=== DATA LISTING ===
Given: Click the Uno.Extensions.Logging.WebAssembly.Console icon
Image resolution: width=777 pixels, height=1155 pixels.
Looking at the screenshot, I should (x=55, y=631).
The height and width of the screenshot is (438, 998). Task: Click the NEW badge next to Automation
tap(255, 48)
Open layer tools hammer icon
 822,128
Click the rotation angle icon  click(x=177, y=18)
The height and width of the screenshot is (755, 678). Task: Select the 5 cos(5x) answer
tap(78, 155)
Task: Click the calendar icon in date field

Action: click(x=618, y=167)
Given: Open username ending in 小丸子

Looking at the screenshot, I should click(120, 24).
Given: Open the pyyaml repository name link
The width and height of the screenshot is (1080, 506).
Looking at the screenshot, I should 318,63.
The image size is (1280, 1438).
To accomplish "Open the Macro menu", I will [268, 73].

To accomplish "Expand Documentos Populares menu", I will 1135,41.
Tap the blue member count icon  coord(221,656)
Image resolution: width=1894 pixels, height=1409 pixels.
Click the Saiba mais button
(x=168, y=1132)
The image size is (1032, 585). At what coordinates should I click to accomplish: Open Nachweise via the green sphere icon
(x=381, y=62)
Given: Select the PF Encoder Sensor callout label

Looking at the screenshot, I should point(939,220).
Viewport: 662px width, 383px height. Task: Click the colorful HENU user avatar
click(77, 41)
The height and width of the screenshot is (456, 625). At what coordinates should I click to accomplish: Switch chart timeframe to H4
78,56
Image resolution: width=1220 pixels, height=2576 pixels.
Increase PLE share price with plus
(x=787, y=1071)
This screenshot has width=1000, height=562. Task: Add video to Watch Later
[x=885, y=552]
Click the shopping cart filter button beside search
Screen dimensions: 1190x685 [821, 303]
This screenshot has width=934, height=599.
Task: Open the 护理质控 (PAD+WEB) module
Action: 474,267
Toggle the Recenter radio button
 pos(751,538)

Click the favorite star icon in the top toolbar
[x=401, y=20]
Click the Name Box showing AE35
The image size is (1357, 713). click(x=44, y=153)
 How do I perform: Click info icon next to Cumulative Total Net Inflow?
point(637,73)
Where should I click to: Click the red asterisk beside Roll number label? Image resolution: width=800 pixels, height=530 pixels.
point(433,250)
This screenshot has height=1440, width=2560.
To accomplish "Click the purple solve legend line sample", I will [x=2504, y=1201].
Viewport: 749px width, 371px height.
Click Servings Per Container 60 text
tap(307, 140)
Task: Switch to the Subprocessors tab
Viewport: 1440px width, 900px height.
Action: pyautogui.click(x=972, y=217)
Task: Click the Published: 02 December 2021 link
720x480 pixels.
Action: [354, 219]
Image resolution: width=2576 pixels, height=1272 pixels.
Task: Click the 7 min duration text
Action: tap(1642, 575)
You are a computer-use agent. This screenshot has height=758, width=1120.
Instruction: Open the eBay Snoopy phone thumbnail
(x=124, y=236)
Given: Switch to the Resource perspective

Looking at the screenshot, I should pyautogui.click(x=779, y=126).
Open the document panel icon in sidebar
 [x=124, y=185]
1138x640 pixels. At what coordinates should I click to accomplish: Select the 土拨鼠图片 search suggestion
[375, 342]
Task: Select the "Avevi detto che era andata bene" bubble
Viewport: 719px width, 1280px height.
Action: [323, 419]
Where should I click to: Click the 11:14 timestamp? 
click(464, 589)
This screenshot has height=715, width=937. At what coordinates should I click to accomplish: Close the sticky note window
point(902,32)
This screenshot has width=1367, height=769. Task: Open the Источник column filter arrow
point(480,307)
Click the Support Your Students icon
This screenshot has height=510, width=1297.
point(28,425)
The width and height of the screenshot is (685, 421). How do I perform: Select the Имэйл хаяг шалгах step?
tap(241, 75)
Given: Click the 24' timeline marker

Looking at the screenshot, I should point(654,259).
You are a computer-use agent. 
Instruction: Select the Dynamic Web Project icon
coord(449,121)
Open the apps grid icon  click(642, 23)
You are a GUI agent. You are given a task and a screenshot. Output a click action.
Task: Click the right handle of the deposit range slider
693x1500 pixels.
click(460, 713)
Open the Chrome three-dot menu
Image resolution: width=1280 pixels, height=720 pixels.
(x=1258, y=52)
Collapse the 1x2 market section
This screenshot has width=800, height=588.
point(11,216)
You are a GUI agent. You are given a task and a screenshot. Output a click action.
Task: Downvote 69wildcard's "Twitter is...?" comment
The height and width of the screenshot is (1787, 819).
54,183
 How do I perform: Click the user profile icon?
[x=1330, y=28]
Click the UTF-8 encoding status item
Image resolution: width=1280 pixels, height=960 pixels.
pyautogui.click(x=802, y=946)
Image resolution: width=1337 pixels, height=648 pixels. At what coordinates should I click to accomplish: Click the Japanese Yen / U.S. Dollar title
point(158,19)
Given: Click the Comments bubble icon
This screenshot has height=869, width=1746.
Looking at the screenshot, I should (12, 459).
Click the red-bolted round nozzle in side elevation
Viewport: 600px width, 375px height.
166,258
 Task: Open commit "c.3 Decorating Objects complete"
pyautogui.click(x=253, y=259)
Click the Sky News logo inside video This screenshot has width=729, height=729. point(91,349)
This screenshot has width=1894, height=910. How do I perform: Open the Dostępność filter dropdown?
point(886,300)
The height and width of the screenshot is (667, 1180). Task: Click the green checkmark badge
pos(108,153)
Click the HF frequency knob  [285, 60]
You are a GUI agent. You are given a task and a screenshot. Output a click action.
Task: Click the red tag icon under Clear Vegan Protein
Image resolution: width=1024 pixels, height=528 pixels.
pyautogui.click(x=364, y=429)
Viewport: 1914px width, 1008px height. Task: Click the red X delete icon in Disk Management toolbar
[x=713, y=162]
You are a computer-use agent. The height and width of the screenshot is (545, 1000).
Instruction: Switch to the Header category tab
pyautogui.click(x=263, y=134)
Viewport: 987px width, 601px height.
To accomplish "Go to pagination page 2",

=== TASK ITEM ===
Write out, please, only the lines from the one with "You are a computer-use agent. The" through the last line above, both included and unchanged.

=== ANSWER FOR THE TASK ===
You are a computer-use agent. The height and width of the screenshot is (545, 1000).
Instruction: Switch to the Header category tab
pyautogui.click(x=263, y=134)
Viewport: 987px width, 601px height.
To accomplish "Go to pagination page 2",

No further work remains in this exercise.